Takeaways from investors
This realization makes me even more spooked by the sheer magnitude of price declines. While some people like to handwave with Jevon’s, the AI trade would be massively different today if all that OpenAI, Anthropic, and Google DeepMind were doing was selling GPT-4 tokens at 99.5% of the cost.
Pay attention, this is a post that is positive about capabilities. I think we finally have line of sight to how recursive self-improvement happens.
The following question we get then is: if Anthropic puts Claude Opus 4.6 in an agent swarm to train a Claude Opus 4.6 faster and cheaper, and it enables them to recursively make Opus 1,000x cheaper, so that we can run reasoning at 1,000x more tokens, will there still be enough interesting things to be discovered?
Maybe.
At the same time, the subjects to benchmark will increasingly be circlejerks that can be improved forever but have little connection to reality. GPT-5.4 is much better in mathematics, but elo rating in the arena of human eval has decelerated substantially3.
In the fullness of time, I believe that Jevon’s Paradox is extremely overstated, and the extent to which cost declines enable more intelligence is extremely understated.
In summary:
We have line of sight to how a RSI mechanism would be: price decline → inference-time scaling → Reinforcement-learning with verifiable rewards (RLVR)
If (economically significant) capabilities were to hit a wall, the extent of token-cost deflation is substantially greater than I previously considered.
Once again: AI is the perfect bubble.4
GPT-3 is roughly 2-3 orders of magnitude more expensive than GPT-2. And we still have five years until 2030.
I am well aware that Nanochat is a training cost benchmark. But it’s absolutely reasonable to think you can do the same thing for inference costs.

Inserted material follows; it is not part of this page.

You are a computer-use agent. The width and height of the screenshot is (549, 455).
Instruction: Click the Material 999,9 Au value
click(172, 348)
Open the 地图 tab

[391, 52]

To my surprise, the acceleration in the Epoch Capabilities Index and the METR Chart is 10-100x more discussed than the deceleration in the LMArena. I showed this draft to Claude, and he argued that this is an argument against RSI. Maybe. But for some things, like training humanoid robots or programming, it seems we can continue to improve a lot with verifiable rewards. This is important to realize the tension in how the number of things that can get better grows, while the air around it gets rarer.
Hopefully, AI is the perfect bubble will be a future post.